→ Texte source

Lors de nos rencontres communes avec André Bercoff et Denis Tillinac, je n’ai pas pu aborder Denis Tillinac sur le même mode qu’André Bercoff.. Il m’a fait pleurer deux fois et m’a ému bien souvent. Je dois avoir un problème avec les racines ou avec le dévoilement des sentiments. Je ne sais pas. J’avais tout lu lorsque je l’ai rencontré. J’ai dit ce qu’il en avait été de la lecture de « Je nous revois ». Après celle de « Maisons de famille », j’ai longuement marché et beaucoup médité. Méditer à partir d’un roman, ça n’est pas rien, ça signe et évoque un livre, un grand, une œuvre, une vraie.

Ainsi donc, on comprendra quel était mon état d’esprit à la veille de la rencontre avec Denis Tillinac. J’avais eu auparavant un bref échange épistolaire en marge d’une affaire, quelque peu semblable à l’affaire Viguier, pour laquelle je l’avais sollicité.

→ Entrées enregistrées
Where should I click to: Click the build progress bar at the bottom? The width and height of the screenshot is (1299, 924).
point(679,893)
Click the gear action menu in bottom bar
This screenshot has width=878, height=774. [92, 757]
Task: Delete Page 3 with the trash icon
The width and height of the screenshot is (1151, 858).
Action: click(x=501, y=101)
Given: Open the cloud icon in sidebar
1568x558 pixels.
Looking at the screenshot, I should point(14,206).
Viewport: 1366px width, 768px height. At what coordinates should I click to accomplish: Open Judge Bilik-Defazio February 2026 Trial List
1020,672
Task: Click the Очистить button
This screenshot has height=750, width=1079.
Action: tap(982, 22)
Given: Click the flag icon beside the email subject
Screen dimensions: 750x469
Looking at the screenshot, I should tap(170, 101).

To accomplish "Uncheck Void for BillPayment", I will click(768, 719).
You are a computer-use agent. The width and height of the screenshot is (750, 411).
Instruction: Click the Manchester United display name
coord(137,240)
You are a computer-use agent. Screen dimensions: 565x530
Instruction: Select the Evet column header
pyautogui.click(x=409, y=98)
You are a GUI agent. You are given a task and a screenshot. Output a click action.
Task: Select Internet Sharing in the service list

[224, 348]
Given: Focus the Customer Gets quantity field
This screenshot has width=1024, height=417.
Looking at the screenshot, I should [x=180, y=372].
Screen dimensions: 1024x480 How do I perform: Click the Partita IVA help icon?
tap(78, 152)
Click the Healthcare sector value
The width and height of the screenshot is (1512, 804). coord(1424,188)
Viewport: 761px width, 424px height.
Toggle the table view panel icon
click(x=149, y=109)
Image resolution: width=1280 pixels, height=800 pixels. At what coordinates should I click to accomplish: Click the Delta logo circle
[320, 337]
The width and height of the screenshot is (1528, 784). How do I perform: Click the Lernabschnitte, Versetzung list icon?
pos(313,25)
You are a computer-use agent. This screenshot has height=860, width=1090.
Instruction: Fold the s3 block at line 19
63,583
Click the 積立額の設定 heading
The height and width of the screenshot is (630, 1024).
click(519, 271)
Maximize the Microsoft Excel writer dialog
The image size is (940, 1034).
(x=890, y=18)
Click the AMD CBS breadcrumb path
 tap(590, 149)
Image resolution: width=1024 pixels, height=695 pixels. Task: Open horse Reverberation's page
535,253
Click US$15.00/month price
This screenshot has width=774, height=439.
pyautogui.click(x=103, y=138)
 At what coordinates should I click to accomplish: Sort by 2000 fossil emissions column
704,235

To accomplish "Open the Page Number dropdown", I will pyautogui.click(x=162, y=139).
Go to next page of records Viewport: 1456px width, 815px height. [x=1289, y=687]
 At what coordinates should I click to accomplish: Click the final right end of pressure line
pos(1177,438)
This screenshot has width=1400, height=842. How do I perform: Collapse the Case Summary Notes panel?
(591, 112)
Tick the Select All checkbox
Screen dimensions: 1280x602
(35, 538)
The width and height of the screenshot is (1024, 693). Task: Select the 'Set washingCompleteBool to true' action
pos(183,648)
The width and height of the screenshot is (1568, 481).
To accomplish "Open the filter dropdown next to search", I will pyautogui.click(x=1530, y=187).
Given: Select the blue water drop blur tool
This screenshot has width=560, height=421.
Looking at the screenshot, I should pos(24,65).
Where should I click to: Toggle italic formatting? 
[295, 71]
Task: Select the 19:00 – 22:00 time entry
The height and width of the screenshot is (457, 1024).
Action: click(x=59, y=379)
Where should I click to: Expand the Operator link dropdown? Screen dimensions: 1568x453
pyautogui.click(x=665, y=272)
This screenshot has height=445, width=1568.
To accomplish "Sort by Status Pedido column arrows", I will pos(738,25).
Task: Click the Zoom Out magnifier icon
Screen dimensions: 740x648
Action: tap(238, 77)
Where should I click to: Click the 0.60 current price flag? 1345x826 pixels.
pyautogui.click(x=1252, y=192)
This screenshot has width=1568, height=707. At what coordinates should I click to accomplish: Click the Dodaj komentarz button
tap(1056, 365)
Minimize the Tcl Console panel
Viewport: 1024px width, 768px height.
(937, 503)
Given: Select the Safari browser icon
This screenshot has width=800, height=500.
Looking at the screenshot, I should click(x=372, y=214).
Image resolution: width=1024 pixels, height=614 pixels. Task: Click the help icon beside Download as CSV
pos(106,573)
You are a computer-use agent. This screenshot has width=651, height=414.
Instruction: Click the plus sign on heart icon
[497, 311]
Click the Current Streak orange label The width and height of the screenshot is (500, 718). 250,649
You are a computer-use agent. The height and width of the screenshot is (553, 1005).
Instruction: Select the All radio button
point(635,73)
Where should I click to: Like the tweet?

→ Consigne A
Modifiez le passage du texte sur Denis Tillinac qui commence aux mots « Lors de nos » et s'arrête après « œuvre, une vraie. », en remplaçant « médité » par « réfléchi ».
→ Consigne B
Indiquez si chacune des affirmations suivantes concorde avec le texte sur Denis Tillinac, en répondant par oui ou par non et en citant les mots décisifs de ce texte : (i) L'auteur avait tout lu de Denis Tillinac avant de le rencontrer. (ii) L'auteur a abordé Denis Tillinac de la même manière qu'André Bercoff. (iii) Avant la rencontre, l'auteur avait échangé des lettres avec Denis Tillinac.
Ces entrées proviennent d'une autre source que le texte.

→ Réponse attendue A
Lors de nos rencontres communes avec André Bercoff et Denis Tillinac, je n’ai pas pu aborder Denis Tillinac sur le même mode qu’André Bercoff.. Il m’a fait pleurer deux fois et m’a ému bien souvent. Je dois avoir un problème avec les racines ou avec le dévoilement des sentiments. Je ne sais pas. J’avais tout lu lorsque je l’ai rencontré. J’ai dit ce qu’il en avait été de la lecture de « Je nous revois ». Après celle de « Maisons de famille », j’ai longuement marché et beaucoup réfléchi. Méditer à partir d’un roman, ça n’est pas rien, ça signe et évoque un livre, un grand, une œuvre, une vraie.

→ Réponse attendue B
(i) Oui : « J’avais tout lu lorsque je l’ai rencontré. »
(ii) Non : « je n’ai pas pu aborder Denis Tillinac sur le même mode qu’André Bercoff »
(iii) Oui : « J’avais eu auparavant un bref échange épistolaire »